Qué debes hacer: Copia literalmente, del texto sobre el puente de Ajuda que aparece más abajo, la parte que comienza con las palabras que contienen "Escribo de lo" y termina con "chimeneas enormes, desproporcionadas.".

Extracto de página:
Escribo de lo andado, de lo vivido, sombreado por las estelas mínimas de los olivos, junto a la reciedumbre de sus quinientos o seiscientos años, troncos retorcidos, saber antiguo, que es como escribir aconsejado por la prudencia de los siglos. Escribo refrescado por la brisa que acude de más allá del Alentejo, del Océano donde van a morir todos los ríos de estas tierras de desesperanza, encinas y limpieza profunda, rotundidad de luces, de imágenes, de barbechos pajizos, eternos, de hombres silenciosos, de recuerdos enriscados en el encalado impoluto de las fachadas. De esperanzas que huyeron por chimeneas enormes, desproporcionadas.
Escribo sobre el puente de Ajuda, sobre el Guadiana tranquilo, abandonado a su discurrir que es como un río se alimenta de futuro. Queda el fogonazo de las viejas piedras por las que los portugueses acudían a Olivenza. Quizá siempre temieron que España se hiciera con Olivenza, que todo fuera ejercicio vano, que al final consuela llorar lo perdido, y que la memoria queda como refugio de imposibles. Los españoles volaron las arcadas centrales en 1709, y Olivenza cayó cuando principiaba el XIX. El puente de Ajuda, entre Elvas y Olivenza, cuenta a quien lo escuche su abandono, el despropósito de tanto por hacer en esta tierra fronteriza. En la margen española un camino ha roto con saña la orilla. En la portuguesa un grupo allí acampado echa a la fogata una encina de buen porte recién cortada. Vuela sobre el Guadiana algún cormorán, una garceta fugitiva y el rumor del agua lavando la piedra sobre la que se apoya el puente de Ajuda. Sestean los galápagos, sestean las encinas, duerme el horizonte. Lástima de río, de tierra, de gente, de mundo. La ruina de la razón acaba con la tierra, con el paisaje. Uno siente que este no es su mundo, que le debería haber correspondido en la noria del tiempo un espacio donde el hombre no se comiera a bocados su paisaje, su historia, sus huellas. Donde la estupidez no fuera moneda de cambio, donde no se hubiese volteado de tan mala guisa el sentido común, y todo valiera. Donde los reflejos de lo voluble no acabasen con el equilibrio de lo real, donde la conversación entre el hombre y la tierra que lo sostiene fuera cordial y no embadurnada de miseria. Escribo bajo los olivos de Juromenha, que no se olvide, contemplando por última vez un Guadiana libre, entero, en comunión con su entorno de alamedas, saucedas y rumor de corriente mínima, pero aún viva, con pulso.

Datos para analizar:
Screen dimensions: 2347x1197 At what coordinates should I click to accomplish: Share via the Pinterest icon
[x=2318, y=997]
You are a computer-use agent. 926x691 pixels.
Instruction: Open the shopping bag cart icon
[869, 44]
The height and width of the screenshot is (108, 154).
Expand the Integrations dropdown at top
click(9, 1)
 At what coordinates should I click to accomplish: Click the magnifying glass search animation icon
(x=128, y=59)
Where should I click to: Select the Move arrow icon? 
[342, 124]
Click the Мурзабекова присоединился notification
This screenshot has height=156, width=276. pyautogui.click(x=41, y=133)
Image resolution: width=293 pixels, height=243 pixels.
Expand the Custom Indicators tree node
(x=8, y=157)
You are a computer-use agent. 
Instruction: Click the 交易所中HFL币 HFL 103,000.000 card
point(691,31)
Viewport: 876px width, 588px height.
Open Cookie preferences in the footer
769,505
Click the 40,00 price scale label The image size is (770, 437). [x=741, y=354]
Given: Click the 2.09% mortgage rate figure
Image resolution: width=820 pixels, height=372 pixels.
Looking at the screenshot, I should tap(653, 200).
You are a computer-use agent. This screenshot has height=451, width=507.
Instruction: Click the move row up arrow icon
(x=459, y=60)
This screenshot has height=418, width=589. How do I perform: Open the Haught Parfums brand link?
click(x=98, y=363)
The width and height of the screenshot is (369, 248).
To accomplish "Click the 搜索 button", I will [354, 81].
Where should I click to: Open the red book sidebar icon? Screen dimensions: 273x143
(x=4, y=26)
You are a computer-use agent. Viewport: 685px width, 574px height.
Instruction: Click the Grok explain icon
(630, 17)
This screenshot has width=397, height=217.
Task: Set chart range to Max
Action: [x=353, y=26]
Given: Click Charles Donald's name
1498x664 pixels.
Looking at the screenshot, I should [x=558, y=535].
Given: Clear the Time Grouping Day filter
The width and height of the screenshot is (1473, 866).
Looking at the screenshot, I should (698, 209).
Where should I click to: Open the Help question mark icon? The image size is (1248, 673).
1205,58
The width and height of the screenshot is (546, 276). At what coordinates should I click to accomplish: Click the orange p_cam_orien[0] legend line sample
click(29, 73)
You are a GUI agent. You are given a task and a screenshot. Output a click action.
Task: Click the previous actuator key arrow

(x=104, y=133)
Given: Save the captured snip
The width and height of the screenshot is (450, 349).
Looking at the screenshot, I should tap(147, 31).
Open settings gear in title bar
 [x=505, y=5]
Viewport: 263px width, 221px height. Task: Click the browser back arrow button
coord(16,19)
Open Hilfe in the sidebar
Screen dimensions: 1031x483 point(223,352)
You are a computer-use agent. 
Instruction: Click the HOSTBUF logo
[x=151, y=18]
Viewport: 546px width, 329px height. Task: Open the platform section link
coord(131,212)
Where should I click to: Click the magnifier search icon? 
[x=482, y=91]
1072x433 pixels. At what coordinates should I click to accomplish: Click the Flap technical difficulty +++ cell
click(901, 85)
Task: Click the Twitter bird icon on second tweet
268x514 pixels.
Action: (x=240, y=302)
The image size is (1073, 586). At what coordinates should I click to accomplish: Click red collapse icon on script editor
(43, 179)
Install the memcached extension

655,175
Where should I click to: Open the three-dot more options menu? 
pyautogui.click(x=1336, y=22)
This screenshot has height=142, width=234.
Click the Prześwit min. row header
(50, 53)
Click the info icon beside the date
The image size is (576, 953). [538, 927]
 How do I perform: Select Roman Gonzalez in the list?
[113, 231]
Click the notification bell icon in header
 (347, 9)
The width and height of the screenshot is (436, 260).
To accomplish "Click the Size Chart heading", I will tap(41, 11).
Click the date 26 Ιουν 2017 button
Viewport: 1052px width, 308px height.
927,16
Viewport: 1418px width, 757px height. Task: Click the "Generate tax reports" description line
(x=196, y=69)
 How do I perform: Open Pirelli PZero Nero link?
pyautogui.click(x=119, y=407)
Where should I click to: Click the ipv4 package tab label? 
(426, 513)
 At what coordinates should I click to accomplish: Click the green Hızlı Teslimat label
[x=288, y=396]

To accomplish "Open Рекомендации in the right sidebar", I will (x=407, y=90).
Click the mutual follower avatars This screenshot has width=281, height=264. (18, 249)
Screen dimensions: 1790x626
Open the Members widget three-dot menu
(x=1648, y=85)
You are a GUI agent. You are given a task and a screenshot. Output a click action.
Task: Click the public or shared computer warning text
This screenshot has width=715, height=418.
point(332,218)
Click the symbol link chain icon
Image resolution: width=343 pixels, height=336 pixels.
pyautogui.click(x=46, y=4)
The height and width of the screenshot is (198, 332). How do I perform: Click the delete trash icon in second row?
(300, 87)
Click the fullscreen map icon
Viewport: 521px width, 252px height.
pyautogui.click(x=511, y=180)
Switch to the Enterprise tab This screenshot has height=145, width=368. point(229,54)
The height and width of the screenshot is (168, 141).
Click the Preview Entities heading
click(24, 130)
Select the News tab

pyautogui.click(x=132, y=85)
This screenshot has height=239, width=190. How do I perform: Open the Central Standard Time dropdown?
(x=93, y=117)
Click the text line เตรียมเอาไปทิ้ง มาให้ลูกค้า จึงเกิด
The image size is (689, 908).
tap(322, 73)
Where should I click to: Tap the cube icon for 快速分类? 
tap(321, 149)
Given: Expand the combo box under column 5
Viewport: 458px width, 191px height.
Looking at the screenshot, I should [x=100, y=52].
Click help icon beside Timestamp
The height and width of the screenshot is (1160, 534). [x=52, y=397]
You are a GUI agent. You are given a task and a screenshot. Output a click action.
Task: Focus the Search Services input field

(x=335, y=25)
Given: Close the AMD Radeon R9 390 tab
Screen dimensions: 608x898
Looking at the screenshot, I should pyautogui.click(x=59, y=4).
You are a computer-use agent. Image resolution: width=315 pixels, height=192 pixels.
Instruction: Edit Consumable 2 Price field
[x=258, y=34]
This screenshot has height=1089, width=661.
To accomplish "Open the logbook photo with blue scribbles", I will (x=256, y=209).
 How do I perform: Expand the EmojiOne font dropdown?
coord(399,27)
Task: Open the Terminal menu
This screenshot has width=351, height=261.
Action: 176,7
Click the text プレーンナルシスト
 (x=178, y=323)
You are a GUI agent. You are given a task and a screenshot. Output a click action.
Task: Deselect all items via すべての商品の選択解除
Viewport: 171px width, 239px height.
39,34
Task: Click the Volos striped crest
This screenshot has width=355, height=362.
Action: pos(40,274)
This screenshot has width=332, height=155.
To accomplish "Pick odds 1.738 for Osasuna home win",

Espacio de respuesta:
Escribo de lo andado, de lo vivido, sombreado por las estelas mínimas de los olivos, junto a la reciedumbre de sus quinientos o seiscientos años, troncos retorcidos, saber antiguo, que es como escribir aconsejado por la prudencia de los siglos. Escribo refrescado por la brisa que acude de más allá del Alentejo, del Océano donde van a morir todos los ríos de estas tierras de desesperanza, encinas y limpieza profunda, rotundidad de luces, de imágenes, de barbechos pajizos, eternos, de hombres silenciosos, de recuerdos enriscados en el encalado impoluto de las fachadas. De esperanzas que huyeron por chimeneas enormes, desproporcionadas.